Right-wing media from Fox News, Breitbart and Newsmax hammered the fake story of election theft. In essence, they reinforced a diluted version of the far right “white genocide” conspiracy theory that mixed in the same circles as QAnon which imagined that a secret cabal of Satanic pedophiles ran the deep state. The racist conservatives that compose a bulk of the MAGA world had their pre-existing authoritarian impulses triggered by the fear of losing their group status to an immoral political party. Trapped in this apocalyptic vision of us vs. them, it is no surprise that they stormed the Senate chambers.

When Trump insurrectionists invaded the Capital walls to stop the vote, they were part of a traditional right-wing assault on democracy. Among the selfie posing and confused milling about were squads with zip ties intent on assassinating elected officials, according to federal prosecutors. Briefings on Capitol security warn that thousands of Trump die-hards again plan to storm D.C. to stop President-elect Joe Biden’s inauguration. The United States is at a tipping point. The vision of a full robust inclusive democracy that King inherited from the Black political tradition is colliding against the other America of a violent white ethnostate.

King’s Vision of Economic Justice Can Help Us Defeat Fascism

In 1966, King told staff, “Something is wrong with capitalism. There must be a better distribution of wealth, and maybe America must move toward a democratic socialism.” He saw that the racial desegregation of restaurants and transportation and the 1965 Civil Rights Act did not improve the material lives of Black people. Whole generations lived and died in what he described in his 1963 I Have a Dream Speech as slums that were an “island of poverty in the midst of a vast ocean of material prosperity.”

King’s demands for economic justice are crucial in the struggle against rising American fascism. When King and the leading civil rights organizations embarked on a Poor People’s Campaign to stage a protest camp called Resurrection City, they amassed a diverse, multiracial coalition.

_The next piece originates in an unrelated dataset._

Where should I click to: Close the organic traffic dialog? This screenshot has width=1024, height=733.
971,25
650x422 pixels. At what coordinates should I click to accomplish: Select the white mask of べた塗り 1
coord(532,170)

The demands were full employment, a guaranteed income and the building of massive new affordable housing. King’s vision of justice meant democracy had to go deeper into the body politic and deliver more than equal rights, but equal access to the necessities of life. Real work. Real housing. Real dignity.

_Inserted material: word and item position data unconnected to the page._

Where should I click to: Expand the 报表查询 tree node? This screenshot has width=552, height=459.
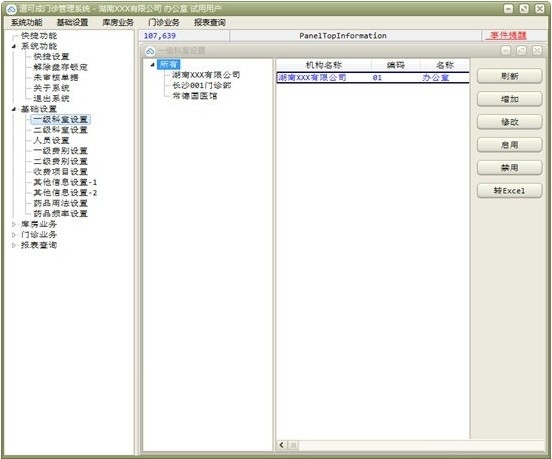coord(14,245)
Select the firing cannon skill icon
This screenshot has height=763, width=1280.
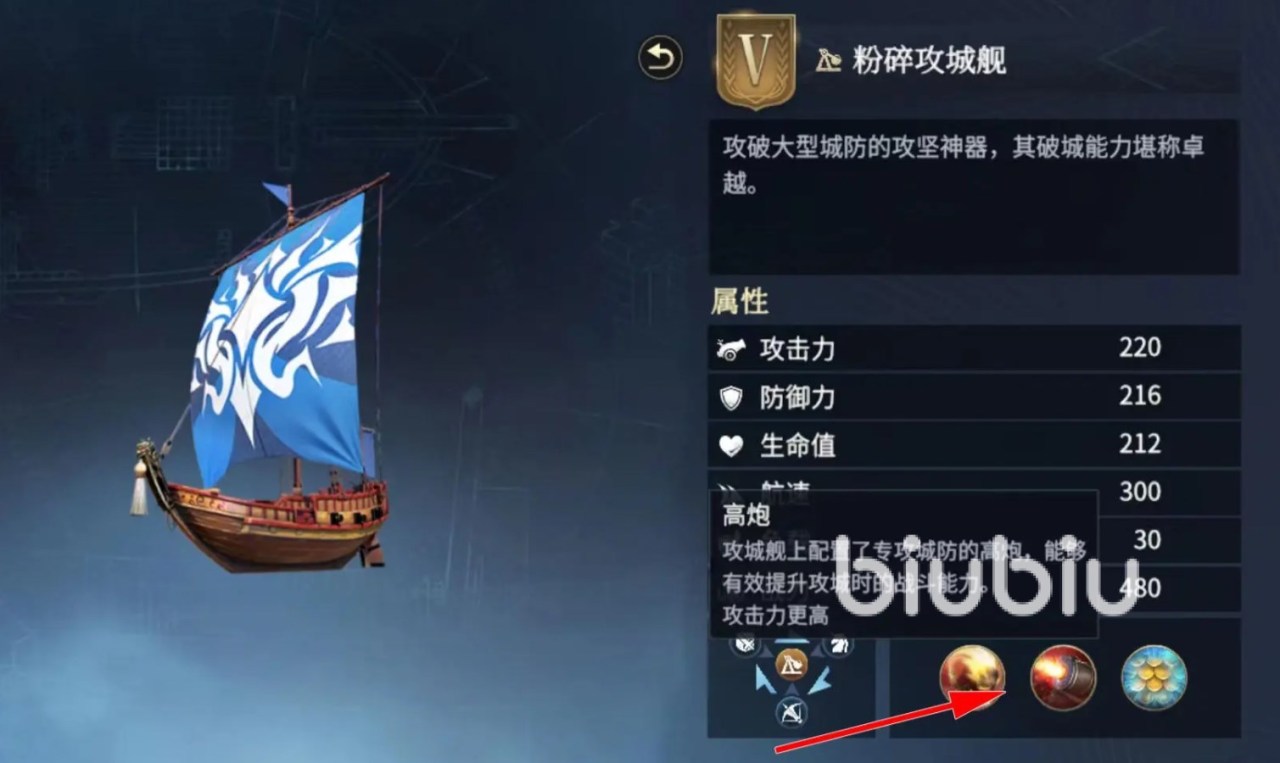coord(1063,678)
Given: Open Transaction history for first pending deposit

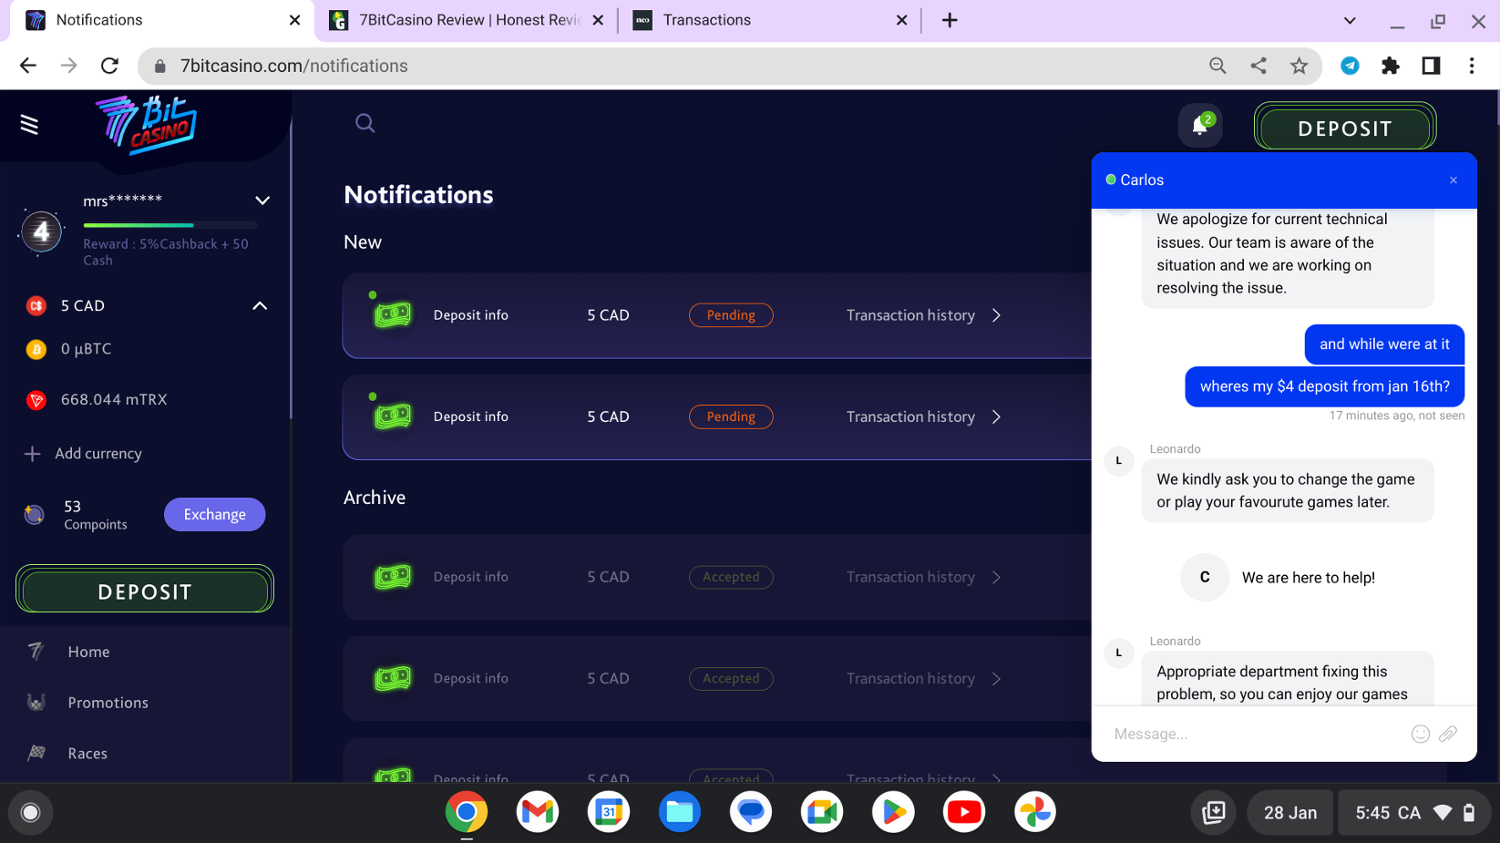Looking at the screenshot, I should (x=922, y=316).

Before he could lead the Poor People’s Campaign, King stood on the balcony of the Lorraine Motel in Memphis, Tennessee. A man sick with hatred aimed a gun at him. Maybe King, in his last moments, forgave him too.

Today we are faced with an attack on King’s vision. Right-wing mobs threaten U.S. democracy. The economic collapse from the COVID-19 pandemic has left millions in debt and desperate for help. Families have buried more than 350,000 loved ones who died from the virus. The world is in pain.

Now is when King’s dream has the most power to heal. He lifted the hope that Black America had placed in democracy and broadened it into a universal call for love. Democracy is not just a political system, it is a moral view of the world in which we co-create the world with and for each other. It is why King wrote in a private letter on Valentine’s Day, “Love is the greatest force in the universe. It is the heartbeat of the moral cosmos.”